Matty is your car a vspec ? - I have pulled a fuse in the engine bay fuse box to try this - there is a fuse marked 4wd and as far as I could tell it did revert to rear wheel drive when you take it out. But on a Vspec you also lose the electronically controlled limited slip diff so as soon as you spin a rear wheel you have a one wheel drive GTR - for non Vspecs maybe the mechanical dif would work as normal?


----------



## canman (Jul 7, 2001)

Yeah but as mentioned, it is quite possible wearing out the transfer clutch plates as the rear wheels are moving and the front ones aren't, or if they are, are moving considerably slower than the rears and that's something that in normal operation wouldn't happen for very long.

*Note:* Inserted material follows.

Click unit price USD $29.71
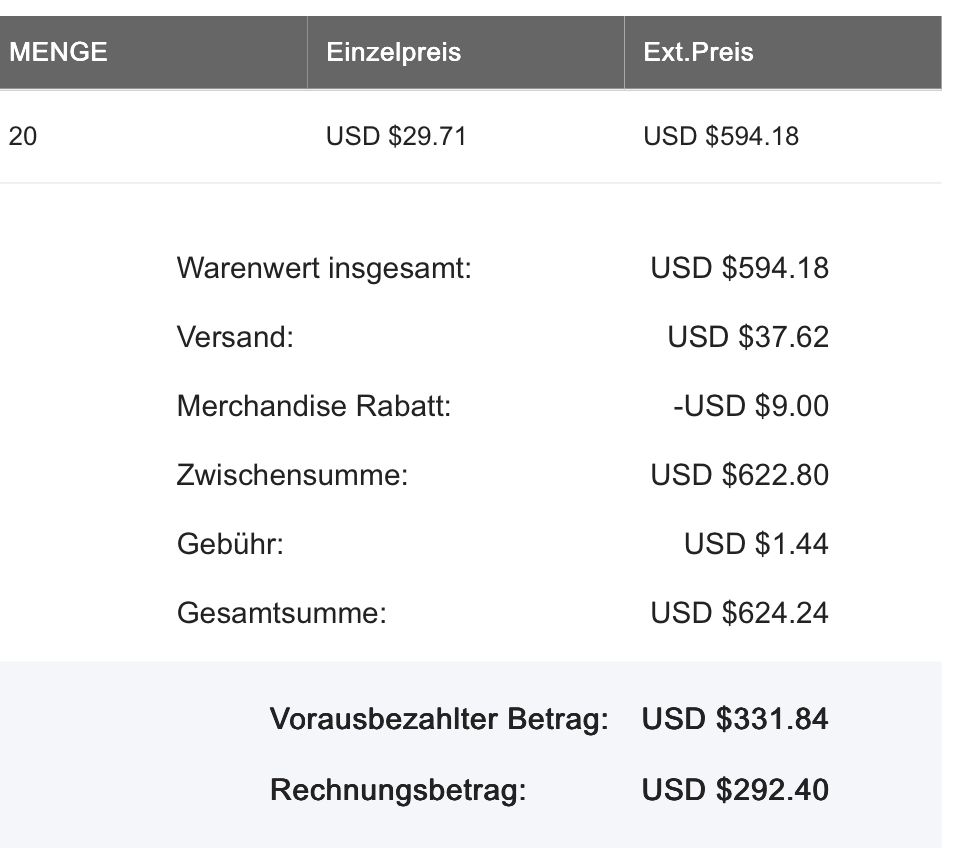Viewport: 967px width, 862px height. [396, 136]
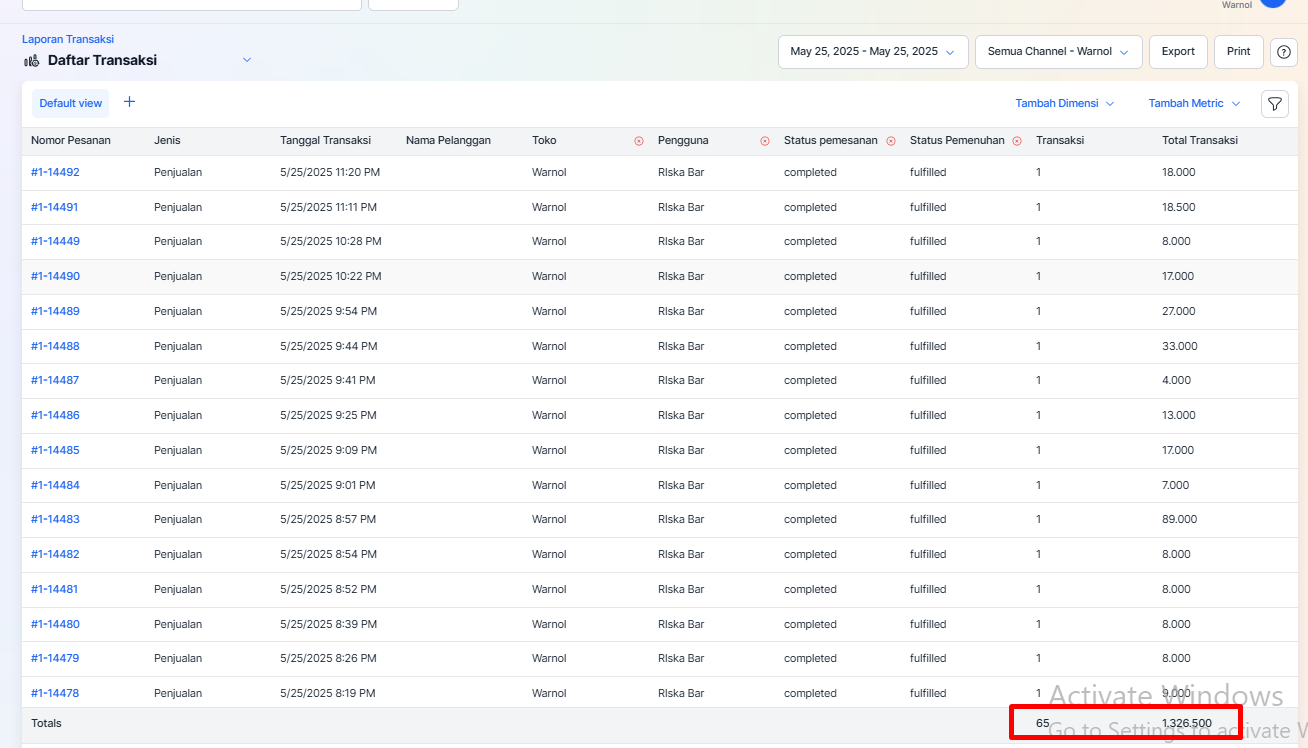Open the Tambah Dimensi dropdown
The width and height of the screenshot is (1308, 748).
point(1065,104)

This is like that thread with the thing strapped to the roof lining of an R34 that no one seems to know what it is............. don't think anyone's really got any evidence one way or the other as to whether it'll do damage or not, but I think the general concensous is that it does on R33 and R34.


----------



## EndlessR (Nov 6, 2007)

blue34 said:


> I've got a grid dancer and it puts it into two wheel drive - see the avatar.. what else was it I needed?
> 
> Matty is your car a vspec ? - I have pulled a fuse in the engine bay fuse box to try this - there is a fuse marked 4wd and as far as I could tell it did revert to rear wheel drive when you take it out. But on a Vspec you also lose the electronically controlled limited slip diff so as soon as you spin a rear wheel you have a one wheel drive GTR - for non Vspecs maybe the mechanical dif would work as normal?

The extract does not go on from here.